## Source text:
:::::

It may be that in the interview before the Citizenship Judge, the respondent provided further information on his connections to Canada, but in light of the absence of any evidence with respect to the contents of that interview, I cannot speculate on such evidence.

[5]      Consequently, on the facts before me, the Citizenship Judge, on the face of the record, fundamentally erred in her assessment of this case. The respondent's application for Canadian Citizenship was premature. If the respondent is able to obtain employment in research in polymer physics at the National Laboratory in Canada, I am sure he will become a valuable citizen. The appeal is allowed. The decision of Citizenship Judge Glass dated August 6, 1998 is set aside.

                             (Sgd.) "William P. McKeown"

:::::

## Supplied material:
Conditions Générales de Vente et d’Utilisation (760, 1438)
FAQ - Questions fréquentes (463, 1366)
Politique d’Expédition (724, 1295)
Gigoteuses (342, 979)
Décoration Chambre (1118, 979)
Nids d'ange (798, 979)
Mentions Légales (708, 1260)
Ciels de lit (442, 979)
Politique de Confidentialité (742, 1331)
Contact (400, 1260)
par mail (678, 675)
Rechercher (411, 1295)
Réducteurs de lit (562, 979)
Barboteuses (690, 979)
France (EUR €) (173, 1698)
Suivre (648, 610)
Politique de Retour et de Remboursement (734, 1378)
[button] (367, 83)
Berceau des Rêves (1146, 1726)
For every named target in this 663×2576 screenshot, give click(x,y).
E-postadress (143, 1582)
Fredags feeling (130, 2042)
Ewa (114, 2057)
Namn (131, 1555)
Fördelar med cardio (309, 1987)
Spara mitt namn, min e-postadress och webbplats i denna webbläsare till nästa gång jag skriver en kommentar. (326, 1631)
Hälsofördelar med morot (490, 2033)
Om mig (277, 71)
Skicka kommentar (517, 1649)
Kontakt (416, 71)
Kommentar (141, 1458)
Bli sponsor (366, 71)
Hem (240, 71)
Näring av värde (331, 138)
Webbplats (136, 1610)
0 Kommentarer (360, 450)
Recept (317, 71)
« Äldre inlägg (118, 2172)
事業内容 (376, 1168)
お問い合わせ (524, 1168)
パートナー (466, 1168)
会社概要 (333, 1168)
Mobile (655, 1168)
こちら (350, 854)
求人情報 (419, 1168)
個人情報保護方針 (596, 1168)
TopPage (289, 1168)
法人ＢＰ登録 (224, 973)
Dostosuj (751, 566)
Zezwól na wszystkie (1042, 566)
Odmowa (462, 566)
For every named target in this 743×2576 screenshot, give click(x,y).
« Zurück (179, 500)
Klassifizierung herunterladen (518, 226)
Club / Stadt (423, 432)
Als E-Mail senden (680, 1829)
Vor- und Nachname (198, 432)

:::::

## Instructions for the task:
Resume the citizenship appeal ruling above, continuing it from its final line.

## Written answer:
                                     Judge

Vancouver, British Columbia

30 April 1999

     FEDERAL COURT TRIAL DIVISION

     NAMES OF COUNSEL AND SOLICITORS OF RECORD

COURT NO.:              T-1846-98

STYLE OF CAUSE:          MINISTER OF CITIZENSHIP AND

                     IMMIGRATION

                     v.

                     LI-TE HO

PLACE OF HEARING:          Vancouver, British Columbia

DATE OF HEARING:          April 28, 1999

REASONS FOR JUDGMENT OF MCKEOWN J.

dated April 30, 1999

APPEARANCES:

     Lorie Jane Turner          for the Appellant

     Li-Te Ho              on his own behalf

SOLICITORS OF RECORD:

     Morris Rosenberg          for the Appellant

     Deputy Attorney General

     of Canada


__________________

     1      R.S.C. 1985, c. C-29.

     2      Federal Court Docket no. T-997-98, January 12, 1999.

     3      [1978] 2 F.C. 208 at 214.